Pendleton Memorial Methodist Hospital in New Orleans and its corporate parent have settled a wrongful-death lawsuit brought by the family of a 73-year-old woman who died after Hurricane Katrina left the hospital without electricity.
Terms of the settlement with Althea LaCoste’s family were sealed.
The suit was expected to test the limits of hospitals’ liability for disaster planning. But the settlement leaves the larger legal issues unresolved with many similar cases awaiting future juries.
Trial is scheduled May 10 trial for the family of Lorraine Edwards, a 58-year-old woman who died alongside LaCoste at Methodist.
LaCoste’s family did not claim malpractice by doctors or nurses, but alleged that the hospital and Universal Health Services Inc. of King of Prussia, Pa., negligently failed to prepare for a storm of Katrina’s magnitude.

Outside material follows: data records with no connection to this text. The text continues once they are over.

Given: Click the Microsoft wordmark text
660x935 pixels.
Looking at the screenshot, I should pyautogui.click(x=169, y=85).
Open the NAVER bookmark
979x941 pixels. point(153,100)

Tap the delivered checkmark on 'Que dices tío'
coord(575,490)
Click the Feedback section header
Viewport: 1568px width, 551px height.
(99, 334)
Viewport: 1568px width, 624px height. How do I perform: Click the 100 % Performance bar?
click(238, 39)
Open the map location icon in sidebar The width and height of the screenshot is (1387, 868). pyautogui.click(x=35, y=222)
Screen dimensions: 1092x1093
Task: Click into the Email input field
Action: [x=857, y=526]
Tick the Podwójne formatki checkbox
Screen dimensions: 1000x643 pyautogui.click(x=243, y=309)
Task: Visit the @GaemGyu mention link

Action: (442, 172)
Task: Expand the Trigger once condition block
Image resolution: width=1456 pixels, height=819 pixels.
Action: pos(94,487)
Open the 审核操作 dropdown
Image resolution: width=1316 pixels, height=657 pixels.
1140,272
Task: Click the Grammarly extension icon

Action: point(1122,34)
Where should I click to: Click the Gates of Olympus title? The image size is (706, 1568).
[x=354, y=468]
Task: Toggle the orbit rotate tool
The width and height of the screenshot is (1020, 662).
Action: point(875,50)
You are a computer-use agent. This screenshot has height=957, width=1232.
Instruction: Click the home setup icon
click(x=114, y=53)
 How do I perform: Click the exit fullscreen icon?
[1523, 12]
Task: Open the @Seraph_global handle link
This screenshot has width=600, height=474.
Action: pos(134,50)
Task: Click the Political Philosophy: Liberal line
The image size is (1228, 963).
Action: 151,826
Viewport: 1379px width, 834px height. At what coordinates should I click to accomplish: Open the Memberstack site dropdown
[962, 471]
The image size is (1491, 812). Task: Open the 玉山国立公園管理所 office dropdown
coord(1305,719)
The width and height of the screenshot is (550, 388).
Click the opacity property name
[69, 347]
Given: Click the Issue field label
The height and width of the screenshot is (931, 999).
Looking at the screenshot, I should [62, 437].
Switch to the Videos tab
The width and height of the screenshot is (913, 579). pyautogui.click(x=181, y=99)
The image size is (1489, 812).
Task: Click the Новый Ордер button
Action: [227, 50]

LaCoste was recovering from pneumonia and using a portable ventilator. Relatives took her to Methodist Hospital as the hurricane approached. She survived the 18 hours without power, but her family says the trauma led to her death.
The Louisiana Supreme Court rejected Methodist’s attempts to try the case under Louisiana’s medical malpractice law, which limits awards to $500,000. General negligence awards are not capped.
Attorney Laurence Best said Methodist should have put the fuel pump for a rooftop generator above ground level. When that pump flooded, it cut off the diesel supply from a 10,000-gallon tank.
Best highlighted a 2002 letter from Cameron Barr, then president of the hospital, warning that the emergency power system was susceptible to flooding.
Larry Graham, who was Methodist chief executive at the time of Hurricane Katrina, told jurors that Barr did not mention that to him in 2003, when UHS bought the hospital. Graham said he knew there was a rooftop generator and a larger diesel supply at ground level. Graham also confirmed that he went fishing Aug. 27, 2009, unaware that Katrina’s path had shifted overnight toward southeast Louisiana.
Records and testimony from UHS executives established that the firm hired consultants to review its physical plants. Best said that suggested that they should have been aware of flooding risks.
Lead defense attorney David Bowling – who also will represent Methodist and UHS in the Edwards case – said the hospital and its parent company took reasonable precautions. He told jurors that all New Orleans residents, including the LaCostes, knew as much about hurricane dangers as did the Methodist brass.
Bowling concentrated on Althea LaCoste’s poor health history, which included congestive heart failure, diabetes, kidney dialysis, high blood pressure, surgeries, the home ventilator implanted in her neck and a “do not resuscitate” order filed during a months long hospitalization the year she died.
The two sides offered competing witnesses offering expert testimony on the effectiveness of the emergency power system design.
Attention now shifts to the scheduled May 10 trial for the family of Lorraine Edwards, a 58-year-old woman who died alongside Althea LaCoste at Methodist.
Gregory Di Leo, the Edwards family’s attorney, watched the LaCoste trial. He said he benefited from watching presentations of the same facts and some of the same expert witnesses.
Di Leo also says Edwards was younger than Lacoste and in better health. He says he believes that makes his case stronger.